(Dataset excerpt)
================

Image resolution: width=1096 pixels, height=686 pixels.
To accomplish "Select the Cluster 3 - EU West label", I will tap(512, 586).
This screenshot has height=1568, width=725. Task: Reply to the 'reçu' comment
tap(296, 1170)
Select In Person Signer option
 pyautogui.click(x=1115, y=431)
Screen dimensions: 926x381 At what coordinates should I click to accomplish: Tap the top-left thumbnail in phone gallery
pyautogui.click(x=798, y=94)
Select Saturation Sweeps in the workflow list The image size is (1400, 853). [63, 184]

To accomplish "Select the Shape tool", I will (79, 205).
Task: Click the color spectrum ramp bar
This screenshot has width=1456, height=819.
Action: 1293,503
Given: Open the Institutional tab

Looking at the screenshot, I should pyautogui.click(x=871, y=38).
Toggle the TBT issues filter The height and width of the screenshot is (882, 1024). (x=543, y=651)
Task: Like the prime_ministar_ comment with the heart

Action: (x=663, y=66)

================

WHAT TO WORK ON -> Please copy the rows above again, swapping every "Select" for "Choose" and keeping everything else the same.

THE REPLY ->
Image resolution: width=1096 pixels, height=686 pixels.
To accomplish "Choose the Cluster 3 - EU West label", I will tap(512, 586).
This screenshot has height=1568, width=725. Task: Reply to the 'reçu' comment
tap(296, 1170)
Choose In Person Signer option
 pyautogui.click(x=1115, y=431)
Screen dimensions: 926x381 At what coordinates should I click to accomplish: Tap the top-left thumbnail in phone gallery
pyautogui.click(x=798, y=94)
Choose Saturation Sweeps in the workflow list The image size is (1400, 853). [63, 184]

To accomplish "Choose the Shape tool", I will (79, 205).
Task: Click the color spectrum ramp bar
This screenshot has width=1456, height=819.
Action: 1293,503
Given: Open the Institutional tab

Looking at the screenshot, I should pyautogui.click(x=871, y=38).
Toggle the TBT issues filter The height and width of the screenshot is (882, 1024). (x=543, y=651)
Task: Like the prime_ministar_ comment with the heart

Action: (x=663, y=66)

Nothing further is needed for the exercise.